--- REQUIREMENTS ---
Transcribe every one of the following rows verbatim, reproducing each line without alteration.

## start LISTED ENTRIES

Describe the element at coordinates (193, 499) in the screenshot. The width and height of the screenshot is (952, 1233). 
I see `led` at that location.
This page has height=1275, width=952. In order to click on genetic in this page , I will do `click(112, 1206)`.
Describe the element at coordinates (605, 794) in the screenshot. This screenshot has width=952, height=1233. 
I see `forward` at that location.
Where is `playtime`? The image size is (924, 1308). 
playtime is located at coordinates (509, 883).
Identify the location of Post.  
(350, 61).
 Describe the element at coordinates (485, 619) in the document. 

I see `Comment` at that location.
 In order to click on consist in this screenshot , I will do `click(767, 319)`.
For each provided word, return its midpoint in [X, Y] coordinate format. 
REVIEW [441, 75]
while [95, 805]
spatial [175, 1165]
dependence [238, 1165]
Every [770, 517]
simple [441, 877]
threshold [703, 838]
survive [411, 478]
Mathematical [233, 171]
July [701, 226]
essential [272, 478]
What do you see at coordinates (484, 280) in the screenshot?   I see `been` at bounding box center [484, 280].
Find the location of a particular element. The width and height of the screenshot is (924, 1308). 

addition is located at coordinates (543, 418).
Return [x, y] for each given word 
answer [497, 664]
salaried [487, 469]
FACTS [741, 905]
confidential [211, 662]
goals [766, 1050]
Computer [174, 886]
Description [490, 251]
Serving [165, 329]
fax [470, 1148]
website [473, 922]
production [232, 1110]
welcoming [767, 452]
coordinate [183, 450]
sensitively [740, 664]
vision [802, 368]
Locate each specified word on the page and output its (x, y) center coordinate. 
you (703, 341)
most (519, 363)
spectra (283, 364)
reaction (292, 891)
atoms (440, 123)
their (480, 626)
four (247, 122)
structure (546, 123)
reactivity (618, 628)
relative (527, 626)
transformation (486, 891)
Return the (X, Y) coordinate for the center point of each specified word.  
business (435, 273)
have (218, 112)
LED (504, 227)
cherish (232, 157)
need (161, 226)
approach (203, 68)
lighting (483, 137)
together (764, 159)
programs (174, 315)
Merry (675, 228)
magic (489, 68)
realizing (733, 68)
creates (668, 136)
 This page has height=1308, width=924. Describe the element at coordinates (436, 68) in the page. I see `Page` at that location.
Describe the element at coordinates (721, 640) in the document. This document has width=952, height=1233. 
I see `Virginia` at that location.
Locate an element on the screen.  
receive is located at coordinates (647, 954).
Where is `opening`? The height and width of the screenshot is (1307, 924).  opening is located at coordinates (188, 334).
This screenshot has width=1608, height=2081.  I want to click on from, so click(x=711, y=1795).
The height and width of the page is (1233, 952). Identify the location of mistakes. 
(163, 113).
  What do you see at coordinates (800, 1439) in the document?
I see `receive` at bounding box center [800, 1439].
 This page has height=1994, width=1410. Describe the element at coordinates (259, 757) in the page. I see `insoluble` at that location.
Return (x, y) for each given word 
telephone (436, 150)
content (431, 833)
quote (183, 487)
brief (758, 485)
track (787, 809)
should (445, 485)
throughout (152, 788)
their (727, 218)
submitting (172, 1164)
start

## end LISTED ENTRIES

--- RESPONSE TO THE TASK ---
Describe the element at coordinates (193, 499) in the screenshot. The width and height of the screenshot is (952, 1233). 
I see `led` at that location.
This page has height=1275, width=952. In order to click on genetic in this page , I will do `click(112, 1206)`.
Describe the element at coordinates (605, 794) in the screenshot. This screenshot has width=952, height=1233. 
I see `forward` at that location.
Where is `playtime`? The image size is (924, 1308). 
playtime is located at coordinates (509, 883).
Identify the location of Post.  
(350, 61).
 Describe the element at coordinates (485, 619) in the document. 

I see `Comment` at that location.
 In order to click on consist in this screenshot , I will do `click(767, 319)`.
For each provided word, return its midpoint in [X, Y] coordinate format. 
REVIEW [441, 75]
while [95, 805]
spatial [175, 1165]
dependence [238, 1165]
Every [770, 517]
simple [441, 877]
threshold [703, 838]
survive [411, 478]
Mathematical [233, 171]
July [701, 226]
essential [272, 478]
What do you see at coordinates (484, 280) in the screenshot?   I see `been` at bounding box center [484, 280].
Find the location of a particular element. The width and height of the screenshot is (924, 1308). 

addition is located at coordinates (543, 418).
Return [x, y] for each given word 
answer [497, 664]
salaried [487, 469]
FACTS [741, 905]
confidential [211, 662]
goals [766, 1050]
Computer [174, 886]
Description [490, 251]
Serving [165, 329]
fax [470, 1148]
website [473, 922]
production [232, 1110]
welcoming [767, 452]
coordinate [183, 450]
sensitively [740, 664]
vision [802, 368]
Locate each specified word on the page and output its (x, y) center coordinate. 
you (703, 341)
most (519, 363)
spectra (283, 364)
reaction (292, 891)
atoms (440, 123)
their (480, 626)
four (247, 122)
structure (546, 123)
reactivity (618, 628)
relative (527, 626)
transformation (486, 891)
Return the (X, Y) coordinate for the center point of each specified word.  
business (435, 273)
have (218, 112)
LED (504, 227)
cherish (232, 157)
need (161, 226)
approach (203, 68)
lighting (483, 137)
together (764, 159)
programs (174, 315)
Merry (675, 228)
magic (489, 68)
realizing (733, 68)
creates (668, 136)
 This page has height=1308, width=924. Describe the element at coordinates (436, 68) in the page. I see `Page` at that location.
Describe the element at coordinates (721, 640) in the document. This document has width=952, height=1233. 
I see `Virginia` at that location.
Locate an element on the screen.  
receive is located at coordinates (647, 954).
Where is `opening`? The height and width of the screenshot is (1307, 924).  opening is located at coordinates (188, 334).
This screenshot has width=1608, height=2081.  I want to click on from, so click(x=711, y=1795).
The height and width of the page is (1233, 952). Identify the location of mistakes. 
(163, 113).
  What do you see at coordinates (800, 1439) in the document?
I see `receive` at bounding box center [800, 1439].
 This page has height=1994, width=1410. Describe the element at coordinates (259, 757) in the page. I see `insoluble` at that location.
Return (x, y) for each given word 
telephone (436, 150)
content (431, 833)
quote (183, 487)
brief (758, 485)
track (787, 809)
should (445, 485)
throughout (152, 788)
their (727, 218)
submitting (172, 1164)
start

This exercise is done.